El Ecuador adoptó como política pública nacional la plena liberalización del transporte aéreo, con excepción de tráfico de cabotaje[1]. Con esto, se encamina a la aplicación de las políticas de “cielos abiertos” para mejorar la conectividad aérea y con miras a potenciar el turismo. Así, el país deja atrás una política aerocomercial restrictiva y proteccionista que limitó el crecimiento del sector.

A esta decisión se añade la implementación de beneficios para las aerolíneas, como el subsidio del combustible para aeronaves dentro de la red de aeropuertos administrados por la Dirección General de Aviación Civil (DGAC), y los aeropuertos de administración municipal. Podría percibirse que la DGAC no ha sido lo suficientemente efectiva en dinamizar la utilización de los aeropuertos que maneja, por lo tanto, esta medida busca atraer nuevas operaciones comerciales a estos aeródromos para amortizar la millonaria inversión que se realizó en infraestructura, que en su mayoría tiene carácter nacional, a excepción del aeropuerto de Manta y los de carácter binacional fronterizos en Esmeraldas y Santa Rosa.

La política de cielos abiertos y las condiciones favorables para las operaciones aerocomerciales en el mercado ecuatoriano, han generado expectativa y hasta el momento se espera el regreso y mayor participación de aerolíneas como Spirit Airlines, Condor, VivaColombia, así como la suscripción de más acuerdos aerocomerciales, como el del recientemente aprobado acuerdo bilateral con Canadá que, entre otras cosas, permite vuelos directos entre las dos naciones.

Por otro lado, los cielos abiertos suponen libre competencia en el mercado; es decir, que no se podrán interponer restricciones en los vuelos comerciales con respecto a número de aerolíneas, capacidad, frecuencia y aeronaves. En este sentido, la negociación de los convenios de cielos abiertos que deberán darse entre las naciones interesadas, respetará los principios de libre y sana competencia, en búsqueda de garantizar la prestación permanente de servicios y evitando las prácticas desleales o el abuso de posiciones dominantes o monopólicas.
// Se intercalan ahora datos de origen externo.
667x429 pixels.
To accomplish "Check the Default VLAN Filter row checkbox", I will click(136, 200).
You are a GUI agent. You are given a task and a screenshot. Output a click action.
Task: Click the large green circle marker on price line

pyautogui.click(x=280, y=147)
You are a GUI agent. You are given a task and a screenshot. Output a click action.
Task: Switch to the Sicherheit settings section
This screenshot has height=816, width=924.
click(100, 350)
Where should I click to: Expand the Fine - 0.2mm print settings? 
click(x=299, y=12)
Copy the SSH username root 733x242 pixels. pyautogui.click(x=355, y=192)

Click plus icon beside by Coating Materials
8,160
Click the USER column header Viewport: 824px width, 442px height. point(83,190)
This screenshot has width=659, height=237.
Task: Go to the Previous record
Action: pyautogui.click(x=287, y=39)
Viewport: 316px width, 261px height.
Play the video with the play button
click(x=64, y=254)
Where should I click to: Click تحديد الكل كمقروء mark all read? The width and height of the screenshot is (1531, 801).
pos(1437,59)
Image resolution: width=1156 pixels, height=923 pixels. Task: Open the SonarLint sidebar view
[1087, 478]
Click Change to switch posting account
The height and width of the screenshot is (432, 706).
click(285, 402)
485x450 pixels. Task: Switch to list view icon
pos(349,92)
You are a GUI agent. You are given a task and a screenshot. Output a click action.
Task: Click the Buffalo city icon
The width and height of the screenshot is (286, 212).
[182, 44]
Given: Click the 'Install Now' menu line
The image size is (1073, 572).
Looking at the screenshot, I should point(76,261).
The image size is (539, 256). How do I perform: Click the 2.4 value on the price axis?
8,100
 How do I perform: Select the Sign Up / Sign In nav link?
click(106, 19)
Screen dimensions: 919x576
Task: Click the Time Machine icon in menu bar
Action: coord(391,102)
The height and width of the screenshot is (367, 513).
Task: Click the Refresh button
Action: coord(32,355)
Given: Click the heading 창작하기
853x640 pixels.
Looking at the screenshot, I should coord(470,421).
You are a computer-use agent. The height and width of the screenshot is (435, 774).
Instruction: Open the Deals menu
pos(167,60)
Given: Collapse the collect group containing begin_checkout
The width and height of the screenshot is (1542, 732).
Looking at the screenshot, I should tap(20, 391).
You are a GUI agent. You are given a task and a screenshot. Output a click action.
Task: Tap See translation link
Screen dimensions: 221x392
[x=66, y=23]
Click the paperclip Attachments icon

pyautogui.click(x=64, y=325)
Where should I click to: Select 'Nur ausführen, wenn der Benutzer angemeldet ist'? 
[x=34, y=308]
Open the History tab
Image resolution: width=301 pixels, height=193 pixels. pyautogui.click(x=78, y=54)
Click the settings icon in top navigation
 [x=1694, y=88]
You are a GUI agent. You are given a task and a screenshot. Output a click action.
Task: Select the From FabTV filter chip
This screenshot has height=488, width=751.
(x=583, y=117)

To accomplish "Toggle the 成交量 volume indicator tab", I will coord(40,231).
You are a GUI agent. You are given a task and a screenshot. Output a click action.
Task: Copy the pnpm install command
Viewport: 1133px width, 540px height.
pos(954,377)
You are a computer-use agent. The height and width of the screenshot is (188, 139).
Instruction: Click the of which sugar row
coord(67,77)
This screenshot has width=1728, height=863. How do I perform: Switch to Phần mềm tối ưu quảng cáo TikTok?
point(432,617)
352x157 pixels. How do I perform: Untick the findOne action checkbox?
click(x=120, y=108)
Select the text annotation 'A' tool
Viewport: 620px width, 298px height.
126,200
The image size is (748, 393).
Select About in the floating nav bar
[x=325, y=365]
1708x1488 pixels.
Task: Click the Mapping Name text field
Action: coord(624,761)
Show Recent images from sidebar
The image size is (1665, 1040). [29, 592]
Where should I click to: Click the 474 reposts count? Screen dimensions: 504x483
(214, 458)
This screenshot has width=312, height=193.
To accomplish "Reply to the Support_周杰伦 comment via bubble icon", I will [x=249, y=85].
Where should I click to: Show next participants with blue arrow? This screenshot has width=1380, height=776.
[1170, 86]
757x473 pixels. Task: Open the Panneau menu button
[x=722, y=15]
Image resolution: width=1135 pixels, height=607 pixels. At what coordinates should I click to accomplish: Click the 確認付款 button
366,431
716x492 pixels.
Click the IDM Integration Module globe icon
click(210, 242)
De manera opcional, se podría aplicar la séptima Libertad del Aire sobre transporte de carga. Es decir, se permitiría a una aerolínea realizar operaciones de carga entre el otro país y un tercero mediante vuelos que no tienen por qué hacer escalas en, proceder de, o tener como destino el país de origen de dicha aerolínea.

Los cielos abiertos deberían traer beneficios al sector aerocomercial que desee operar en el espacio aéreo ecuatoriano. Esto implica que las autoridades de control aeronáutico deberán flexibilizar los trámites y ser más eficientes. Deberá existir una apertura en la asignación de frecuencias y en la libre asignación de los equipos de vuelo, una reducción de las tarifas aéreas, etc. Esto que redunda en un potencial turístico, una reducción de los costos de los pasajes y una mayor conectividad.

Para finalizar, es preciso indicar que para que los cielos abiertos traigan los beneficios esperados, es necesario que también se reduzcan las demás restricciones tributarias, burocráticas y se mejoren las condiciones de seguridad jurídica, promoción turística y demás incentivos que atraigan la inversión de las empresas aéreas. Tanto en el sector de pasajeros como en el sector de carga.

[1] Decreto No. 256 de 27 de diciembre de 2017, firmado por el Presidente del Ecuador, Lenin Moreno.

Advertencia: El boletín de Pérez Bustamante & Ponce no es ni podrá ser usado como asesoría u opinión legal, en vista de que se trata de un documento puramente informativo.